Menurut Ketua Umum Fatayat NU Anggia Ermarini, Hari Anak Nasional yang diperingati setipa 23 Juli menjadi momentum bagi pemerintah untuk dapat lebih memperhatikan kehidupan anak Indonesia.
"Kami mendesak pemerintah sebagai eksekutor untuk membuat langkah nyata dalam memutus perkawinan anak di bawah umur," kata Anggia dalam keterangannya, Senin (24/7).
Sementara itu, anggota Komisi Perlindungan Anak Indonesia (KPAI) Ai Maryati Sholihah menjelaskan, berdasarkan data Pusat Kajian Gender dan Seksualitas Universitas Indonesia tahun 2015, pernikahan anak di Indonesia menempati peringkat dua teratas di Asia Tenggara.

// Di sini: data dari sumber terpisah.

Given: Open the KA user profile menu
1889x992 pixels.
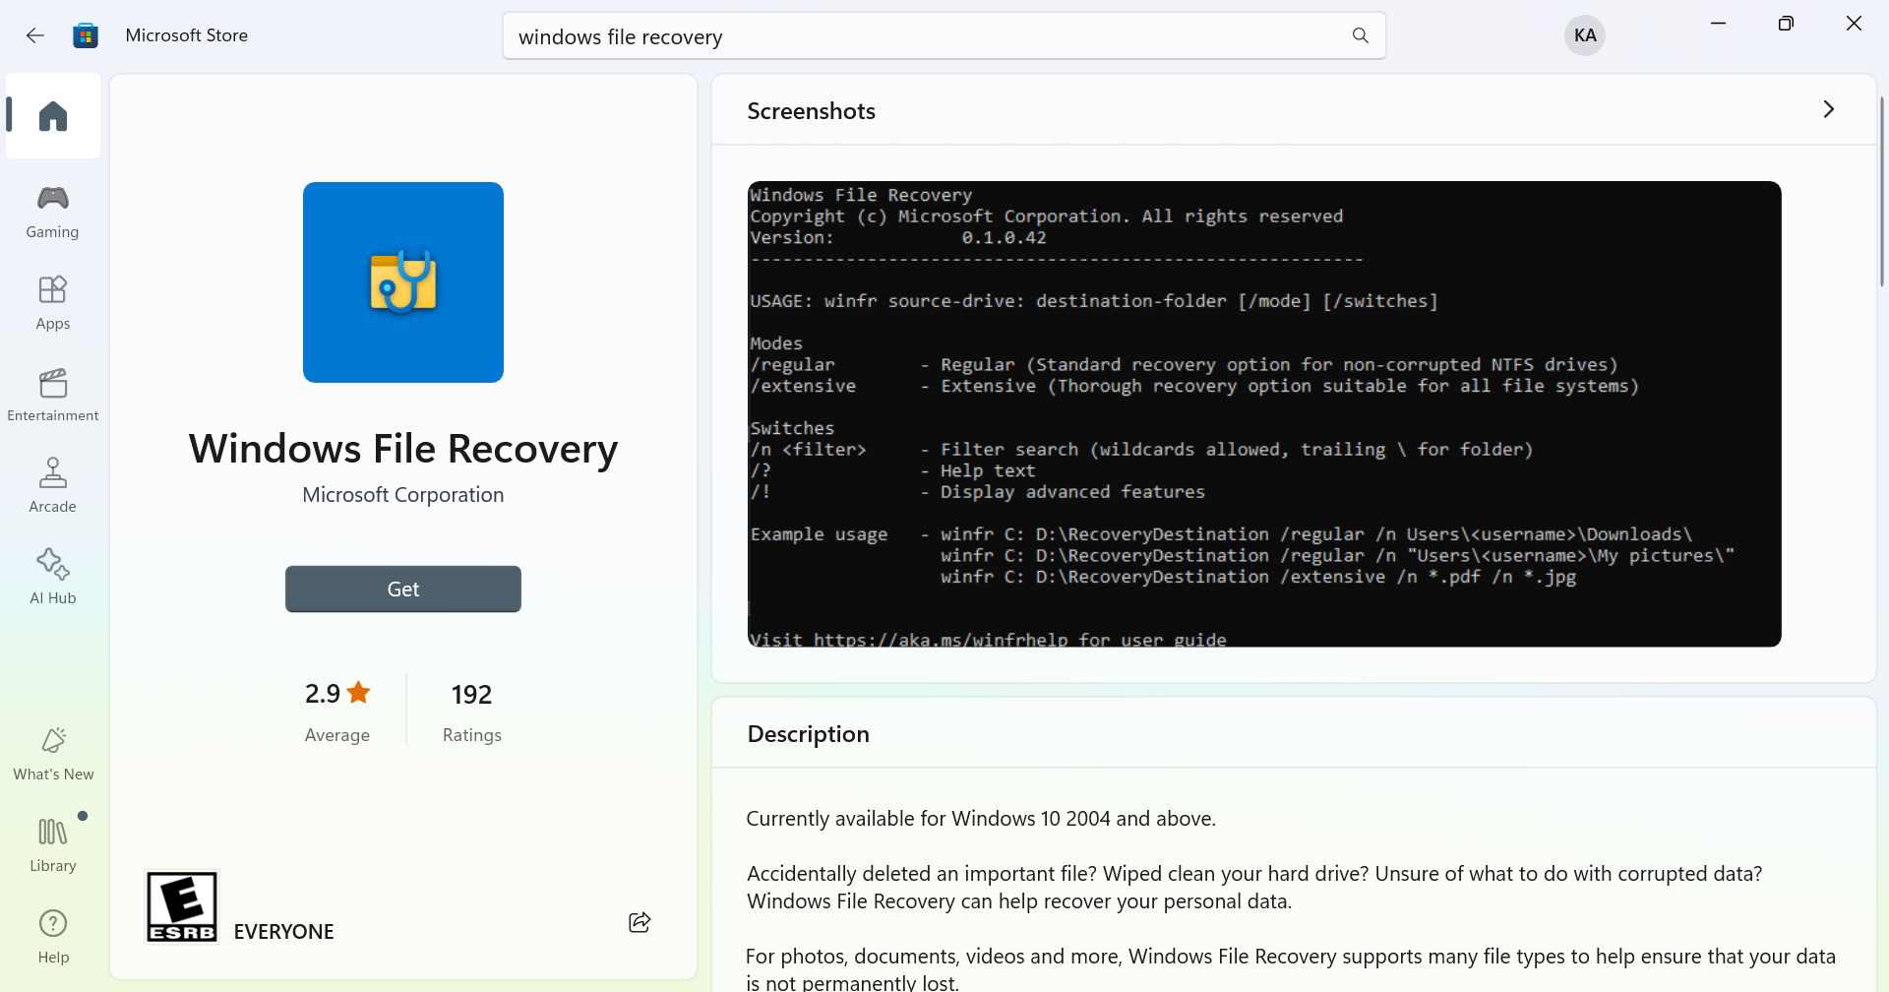Looking at the screenshot, I should point(1584,35).
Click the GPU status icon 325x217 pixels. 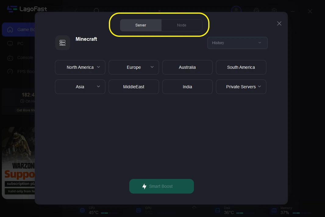pos(139,210)
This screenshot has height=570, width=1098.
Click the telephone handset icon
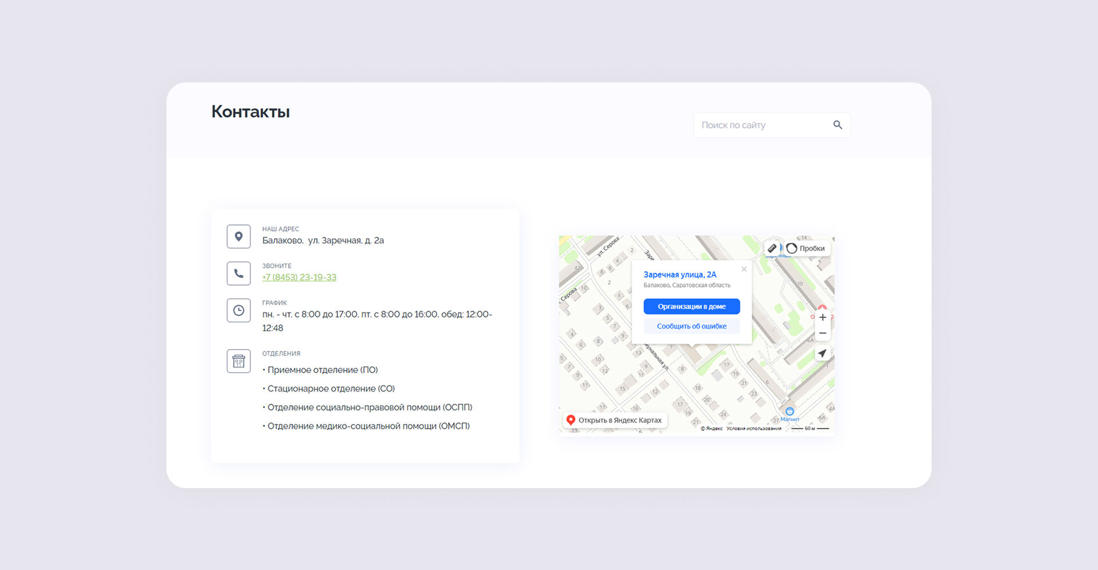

Sekitar 2 juta dari 7,3 perempuan Indonesia berusia di bawah 15 tahun sudah menikah dan putus sekolah.
Padahal, UU Perkawinan Bab II pasal 7 ayat 1 menyebut bahwa perkawinan hanya diizinkan jika pihak pria mencapai umur 19 tahun dan pihak perempuan sudah mencapai umur 16 tahun.
Angka 16 tahun dalam usia perkawinan perempuan berpotensi melanggar atau tidak sesuai dengan Undang-Undang 20/2003 tentang Sistem Pendidikan Nasional, UU 39/1999 tentang HAM, UU 7/1984 tentang Ratifikasi Penghapusan Segala Bentuk Diskriminasi Terhadap Perempuan dan UU 23/2002 dan hasil revisi UU 35/2014 tentang Perlindungan Anak.
Untuk itu, Maryati mengimbau agar DPR dapat menjadi pionir bagi perubahan UU Perkawinan, terkait peningkatan batas usia perkawinan anak agar lebih banyak mendapat partisipasi dari publik.
"Kami mengajak masyarakat, khususnya DPR untuk berupaya kembali merevitalisasi gerakan revisi UU Perkawinan menuju pendewasaan usia perkawinan. Sebagai jalan tengah dalam kuatnya perbedaan pandangan tentang perkawinan usia anak," imbuhnya.